第56回日本作業療法学会

Presentation information

ポスター

MTDLP

[PM-3] ポスター:MTDLP 3

Sat. Sep 17, 2022 3:30 PM - 4:30 PM ポスター会場 (イベントホール)

[PM-3-1] ポスター:MTDLP 3生活行為の聞き取りにより主体的な目標設定を行い,日常生活・家事動作を再開した回復期の1事例

佐藤 はるな1赤池 優也1保坂 茜2笠置 泰史3 (1袖ヶ浦さつき台病院リハビリテーション部,2袖ヶ浦さつき台病院看護部,3袖ヶ浦さつき台病院リハビリテーション科)

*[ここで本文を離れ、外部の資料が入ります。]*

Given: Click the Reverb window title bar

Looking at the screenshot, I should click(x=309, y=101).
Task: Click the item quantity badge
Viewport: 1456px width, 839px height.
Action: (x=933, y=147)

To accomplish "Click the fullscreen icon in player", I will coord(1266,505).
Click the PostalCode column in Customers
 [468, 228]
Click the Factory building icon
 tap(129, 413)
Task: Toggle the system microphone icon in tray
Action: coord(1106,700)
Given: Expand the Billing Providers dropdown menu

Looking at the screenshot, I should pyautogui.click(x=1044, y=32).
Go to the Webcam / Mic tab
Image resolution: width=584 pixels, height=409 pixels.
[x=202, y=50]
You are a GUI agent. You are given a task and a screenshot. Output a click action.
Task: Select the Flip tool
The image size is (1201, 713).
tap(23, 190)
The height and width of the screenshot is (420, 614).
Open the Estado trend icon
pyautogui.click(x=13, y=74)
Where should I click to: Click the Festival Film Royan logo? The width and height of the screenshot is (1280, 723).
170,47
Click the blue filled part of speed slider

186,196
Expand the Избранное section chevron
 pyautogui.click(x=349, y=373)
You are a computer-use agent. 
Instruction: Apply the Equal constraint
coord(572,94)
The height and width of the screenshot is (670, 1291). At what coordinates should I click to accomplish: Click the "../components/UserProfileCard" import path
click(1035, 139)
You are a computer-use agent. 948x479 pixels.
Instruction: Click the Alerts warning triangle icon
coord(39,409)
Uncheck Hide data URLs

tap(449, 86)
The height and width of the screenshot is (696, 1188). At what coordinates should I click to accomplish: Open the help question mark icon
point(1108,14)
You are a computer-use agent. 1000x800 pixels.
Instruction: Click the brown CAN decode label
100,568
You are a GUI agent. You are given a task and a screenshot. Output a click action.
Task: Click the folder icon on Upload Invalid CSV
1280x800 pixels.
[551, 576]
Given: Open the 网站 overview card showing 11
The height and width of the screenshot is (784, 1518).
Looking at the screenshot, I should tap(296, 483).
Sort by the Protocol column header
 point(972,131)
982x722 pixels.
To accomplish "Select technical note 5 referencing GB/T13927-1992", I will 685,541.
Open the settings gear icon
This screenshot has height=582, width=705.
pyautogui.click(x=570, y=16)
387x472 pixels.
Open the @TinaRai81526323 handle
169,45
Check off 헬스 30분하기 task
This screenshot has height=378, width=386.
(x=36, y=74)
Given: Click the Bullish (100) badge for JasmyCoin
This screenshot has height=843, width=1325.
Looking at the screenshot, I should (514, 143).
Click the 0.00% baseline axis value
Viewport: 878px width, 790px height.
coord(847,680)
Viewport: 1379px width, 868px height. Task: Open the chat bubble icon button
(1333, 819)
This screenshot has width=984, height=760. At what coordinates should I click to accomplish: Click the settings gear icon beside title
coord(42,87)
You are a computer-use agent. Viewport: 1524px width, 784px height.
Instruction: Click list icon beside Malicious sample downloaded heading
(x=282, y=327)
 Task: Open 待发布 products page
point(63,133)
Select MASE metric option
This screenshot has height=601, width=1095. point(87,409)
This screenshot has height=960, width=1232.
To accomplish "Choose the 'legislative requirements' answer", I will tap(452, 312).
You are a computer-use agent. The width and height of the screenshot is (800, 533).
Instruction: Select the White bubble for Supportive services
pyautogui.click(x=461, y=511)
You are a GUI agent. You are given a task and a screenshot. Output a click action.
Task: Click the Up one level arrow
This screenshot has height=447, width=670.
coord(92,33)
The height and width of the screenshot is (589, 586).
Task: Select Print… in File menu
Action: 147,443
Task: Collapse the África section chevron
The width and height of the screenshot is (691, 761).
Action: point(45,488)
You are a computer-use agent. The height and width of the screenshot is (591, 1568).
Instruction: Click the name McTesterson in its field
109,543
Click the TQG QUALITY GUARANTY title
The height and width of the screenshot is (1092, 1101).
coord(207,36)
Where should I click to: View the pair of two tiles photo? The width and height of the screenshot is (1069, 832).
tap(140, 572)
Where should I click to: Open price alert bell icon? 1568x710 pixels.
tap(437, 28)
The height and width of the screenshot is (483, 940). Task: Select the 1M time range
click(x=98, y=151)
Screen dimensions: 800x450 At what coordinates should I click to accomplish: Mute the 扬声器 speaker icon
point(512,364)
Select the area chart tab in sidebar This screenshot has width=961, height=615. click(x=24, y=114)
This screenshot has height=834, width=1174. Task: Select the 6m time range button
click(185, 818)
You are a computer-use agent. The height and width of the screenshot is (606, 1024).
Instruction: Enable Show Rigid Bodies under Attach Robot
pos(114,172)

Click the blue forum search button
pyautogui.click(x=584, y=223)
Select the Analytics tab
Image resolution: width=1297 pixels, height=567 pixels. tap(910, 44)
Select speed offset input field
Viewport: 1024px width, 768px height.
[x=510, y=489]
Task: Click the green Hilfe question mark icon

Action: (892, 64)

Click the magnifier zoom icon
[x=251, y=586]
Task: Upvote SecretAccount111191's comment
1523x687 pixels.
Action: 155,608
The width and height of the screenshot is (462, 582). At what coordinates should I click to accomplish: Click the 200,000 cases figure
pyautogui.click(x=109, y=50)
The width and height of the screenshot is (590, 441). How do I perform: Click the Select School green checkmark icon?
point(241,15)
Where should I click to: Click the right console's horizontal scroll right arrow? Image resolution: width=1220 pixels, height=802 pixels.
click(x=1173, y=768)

【はじめに】作業療法士協会より,生活はその人によって「意味のある作業」から成り立っているとされているが,障害を抱え入院することによって生活行為が阻害されてしまう事がある.今回,長期の入院生活を経験して精神的な落ち込みのある患者に対し生活行為向上マネジメントを用い,自宅復帰を果たした1事例について報告する.
【倫理的配慮】患者の個人情報とプライバシーの保護に配慮し,口頭と書面で説明を行い家族から同意を得た.
【事例紹介】80歳代女性,息子と2人暮らしだが生活時間帯は合わずほぼ独居状態であった.膝痛がありながらも自宅内ADLは自立.若いころは酪農を営んでおり趣味などを行う時間はほぼない生活を送っていた.今回,胸部痛があり病院受診中に転倒し右大腿骨転子部骨折を受傷し,急性期病院に救急搬送されX日に髄内釘術を施行.X +25日に当院回復期病棟に転院となった.
【作業療法評価】Mini-Mental State Examination(MMSE)18点.歩行時右股関節の術創部に違和感あり,荷重時に左膝関節痛NRS3~4.握力(R/L)17.5/10.0kg.病棟内車椅子介助であり,ベッド4点柵.サークル歩行器歩行30m程度可能だが,左右への動揺強い.歩行器歩行速度0.45m/秒.Functional Independence Measure(FIM)は65点(運動項目42点/認知項目23点).リハ介入の際は手で顔を押さえて「私には難しくてできない,早く帰りたい」と発言し落ち込む様子あり,精神状態に関する机上評価は実施困難であった.生活行為の聞き取りより「身の回りのことが自身でできるようになる」と目標を立て合意した.実行度-満足度は,わからないと訴えあり.家族の希望は「身の回りのことをできるようになり自宅退院」であった.
【介入の基本方針】多職種カンファレンスにて疼痛に留意しながら活動量の向上を図り,日常生活の自立度向上を目指す.
【作業療法実施計画】基本的プログラムは,膝の疼痛管理を行いつつ歩行を行う基本動作練習.応用的プログラムは,階段昇降練習・入浴練習,洗濯・調理練習などの家事動作全般.社会参加プログラムは,家族を含めた病状説明を行い,ケアマネジャーへの情報提供を実施.
【介入経過】活動量向上に伴いX+34日に歩行器にて病棟内自立に変更したが,数日後に急性胆嚢炎の診断を受け治療のために転棟となった.一時的に再度精神的な落ち込みがあったが,状態安定後,回復期に転棟となり数日で歩行器自立となる.合意目標に向けて基本動作練習に合わせて洗濯・調理練習などの応用的プログラムを実施し,動作遂行可能であり安心する発言があった.疲労感や自制内のふらつきがあり家族・ケアマネジャーへ情報共有を行った.
【結果】MMSE23点.歩行時右股関節痛なし,左膝関節NRS4.握力(R/L)17.5/9.3kg.病棟内サークル歩行器(歩行器)自立,ベッド3点柵.杖歩行100m安定して可能.杖歩行速度0.78m/秒.FIMは121点(運動項目86点/認知項目35点)同室者との会話も増え全般的に表情が明るくなった.実行度-満足度は8-10であった.本人からも「怪我をしたときはもう歩けないと思っていた,ここまで歩けるようになってよかった」との発言も聞かれた.X+84日で自宅退院.
【考察】MTDLPを通じて対象者の過去の生活背景を知ることで本人の価値ある活動に着目し,段階的な生活行為の目標設定を行うことができた.その結果,新たな疾病による健康状態の変化に対しても一貫した目標にてリハ介入を行うことが出来たと考える.徐々に日常生活動作・家事動作が可能となり,本人の満足度が上がり精神状態も安定することに繋がった1例となった.